Sunday, April 20, 2008

time to change

percy is growing. der, obviously, but it's sometimes more apparent than other times. i was in the attic yesterday putting away another lot of clothes she's grown out of. i'll be getting another measure of her done next week as this weekend she will be 13 months old. we visited orion and daniel on saturday, whose little son zac was born a week ago. he was nearly identical to percy in birth weight, length and head circumference. it's hard to imagine she was once that size. zac just wanted to be held by his parents, percy on the other hand was up and down the back steps, playing in the fountain, patting the dog, chasing her ball, and generally checking out orion and daniel's really lovely home (yes, i'm jealous.) i suppose it was just evident again that there is no stopping her, nor the passage of time.

due to the increasing collection of clothes in the attic, the collection in percy's cupboard is getting a bit small. we need to stock up on warm long-sleeve t-shirts and fleecey pants. i think i'll be making a trip or two to st vinnies and target this week.

we also think it might be getting to a time to make some other changes. we think percy can handle being awake for longer stretches of time during the day, tho still needs a nap morning and afternoon, and seems to sleep 11 hours at nite. she's been waking consistently at 6am after going to bed at 7pm. i don't think this is still a day light savings change hang over. plus she can have some other things in her diet now. so this is what we're thinking of moving to:
cow's milk during the day,
only formula for her "good nite" bottle,
cow's milk from a sippy cup, not a bottle,
a bed time of 7:30pm,
instead of having a milk drink after getting up from naps change this to the cows milk drink from a sippy cup with morning and afternoon teas,
lots of water throughout the day,
moving dinner back to 6:30pm because we should all be able to eat together at that time (ie paul will be home from work by then 95% of the time)
also brushing teeth after breakfast too, not just after dinner.

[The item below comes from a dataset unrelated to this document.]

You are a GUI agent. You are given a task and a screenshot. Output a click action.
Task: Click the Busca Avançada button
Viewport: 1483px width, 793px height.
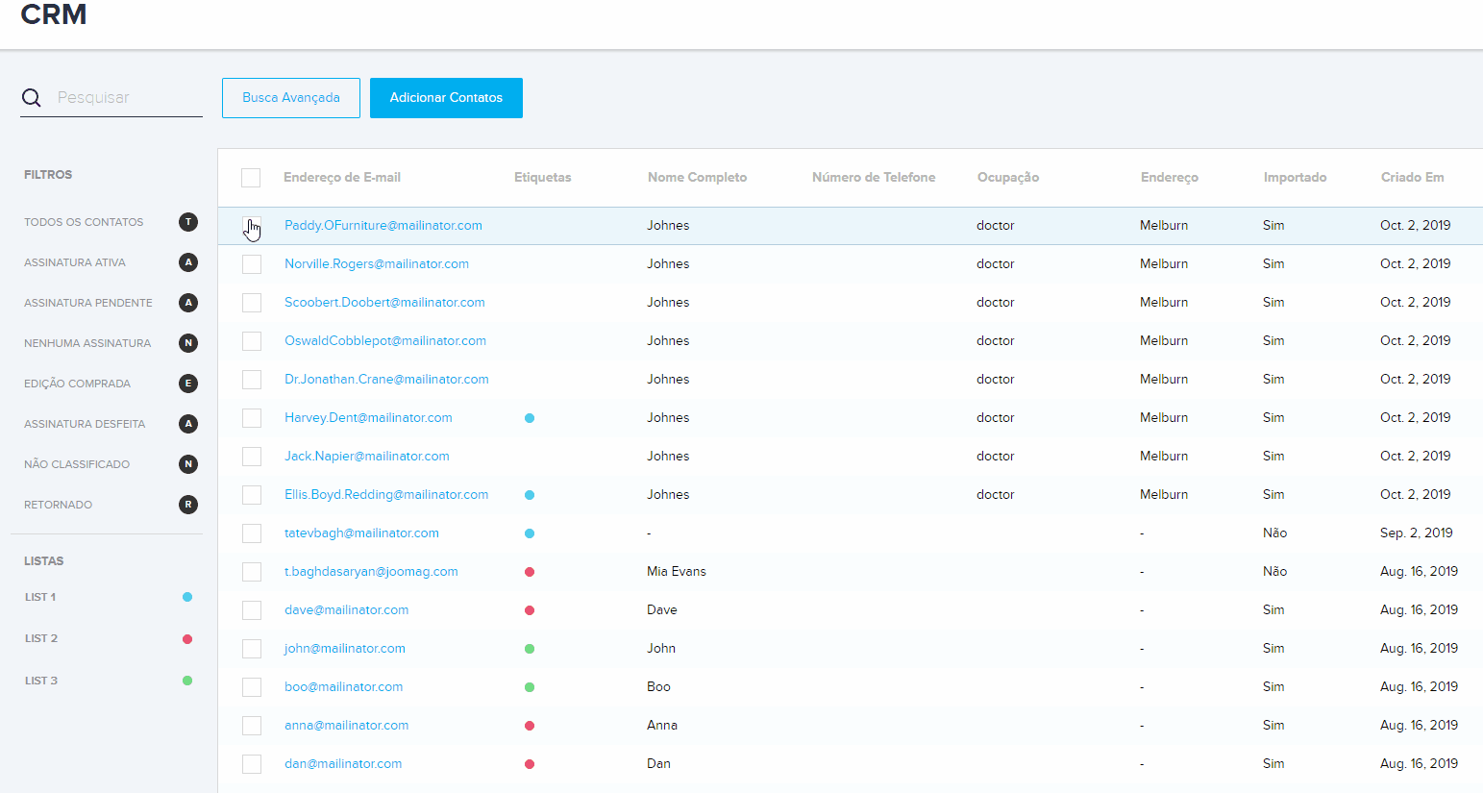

i think that's it. oh, and getting her happy with paul putting her to bed at nite. she's happy to go down to naps with him but so far has always been unsettled if it's anyone but me putting her to bed for the nite.
i know it doesn't sound like momentous changes. they are important ones tho. we'll work on getting them made and the new routine they entail over the next few weeks.

these things are important to paul and i for our health and life too. we both want to return to our preferred exercise regimes and seeing friends out before we forget these things exist at all! i used to practice yoga everyday, right up to percy's birth. paul went to the gym or out running nearly every day of the week. i think i've got the yoga mat out half a dozen times in the last year and since returning from kiev paul's been to the gym probably six times too.
what to do?! i've joined a new gym just up the road that has yoga and pilates classes at 7:30pm weekdays and mid-morning on weekends. yoga really is best done at first rising in the morning, since i can't manage that, evenings will be okay. if we sort out getting percy to day care in the mornings, hopefully paul can get to the gym or run some mornings, or go at lunch time.
all we need now is reliable baby sitting and we may make evenings out together too! what a luxury. i'm really looking forward to one day sitting in a darkened cinema holding paul's hand and kissing and giggling like teenagers again- who cares about the movie!

i should clarify something here... it's not that we haven't had offers of baby sitting. up until the last 6 or so weeks all i've wanted to do in the evenings is sleep. this is because percy would wake so thru the nite and we'd be zombies the following day. eleven and some months of this and i think anyone would just want to lie down to snooze constantly. even these recent weeks haven't been consistently 'percy into bed, not to hear from her until morning.' probably three nites out of seven we have to spend time settling her at 7pm, or later on, or both. i will not force that responsibility or worry on someone else. i really doubt anyone other than paul or i could comfort her to sleep anyways. without us i predict she'd just ramp up and up on the screaming and squirming. i won't let that happen. so we are working our way steadily to more rest and relishing life that may soon be, on occasion, separate from little miss. all in good time.